** Source records follows **

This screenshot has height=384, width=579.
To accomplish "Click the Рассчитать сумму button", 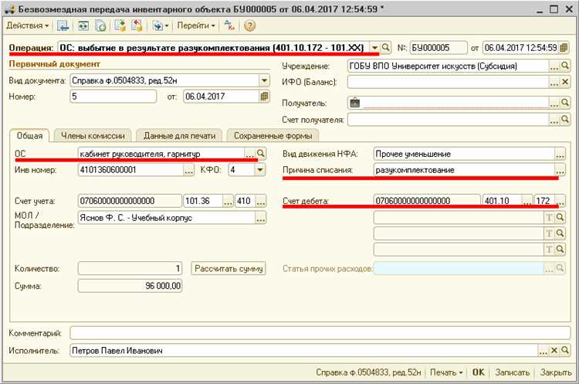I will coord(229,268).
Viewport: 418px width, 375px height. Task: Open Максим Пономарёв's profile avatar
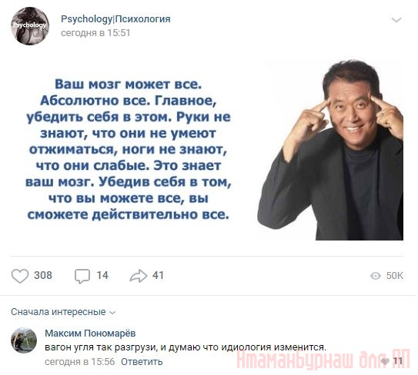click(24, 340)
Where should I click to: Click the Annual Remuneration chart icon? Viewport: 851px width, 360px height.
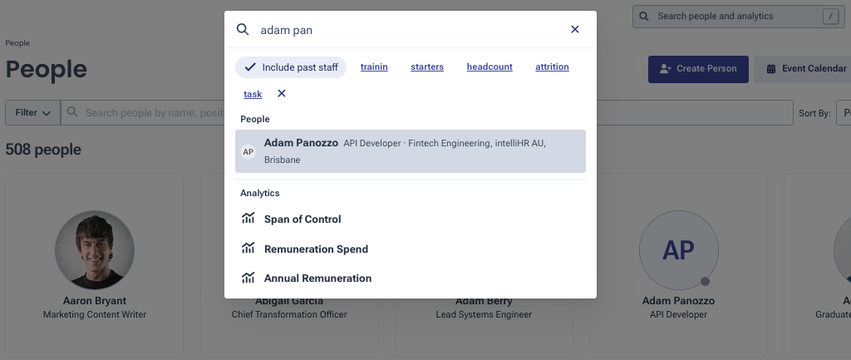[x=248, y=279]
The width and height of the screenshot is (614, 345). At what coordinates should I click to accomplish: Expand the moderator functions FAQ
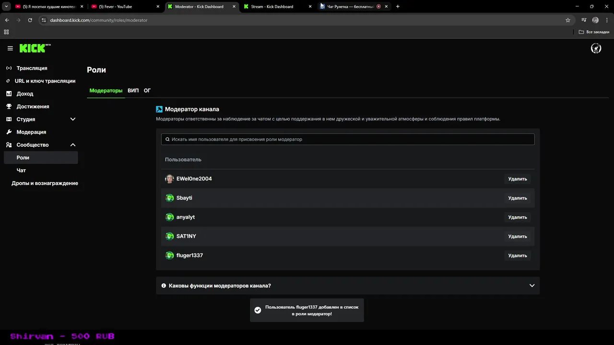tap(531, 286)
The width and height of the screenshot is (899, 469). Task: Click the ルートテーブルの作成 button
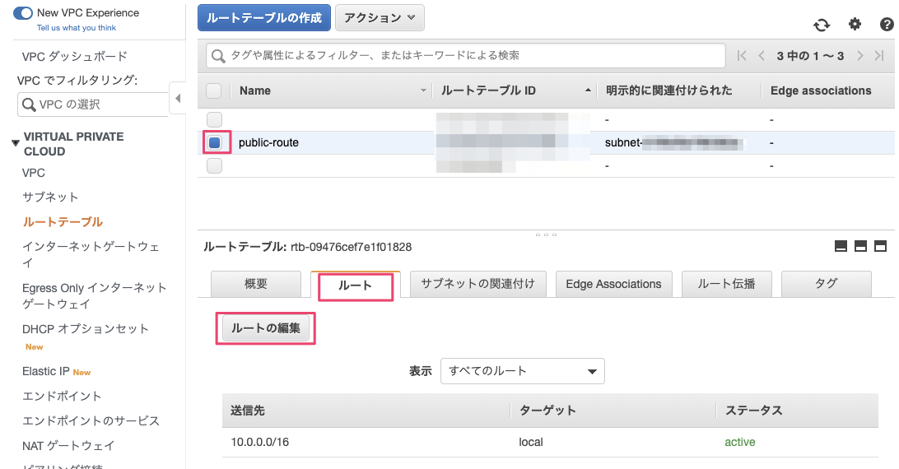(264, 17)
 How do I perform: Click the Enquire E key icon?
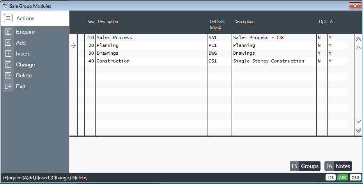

** End of Source records **

Task item
Working down from the line with "The width and height of the screenshot is (614, 345).", copy each line exactly until the last line of the entries, which is also included. Omit the pictures.

Answer for this exercise
The width and height of the screenshot is (614, 345). At what coordinates should I click to accomplish: Expand the moderator functions FAQ
tap(531, 286)
The width and height of the screenshot is (899, 469). Task: Click the ルートテーブルの作成 button
(264, 17)
 How do I perform: Click the Enquire E key icon?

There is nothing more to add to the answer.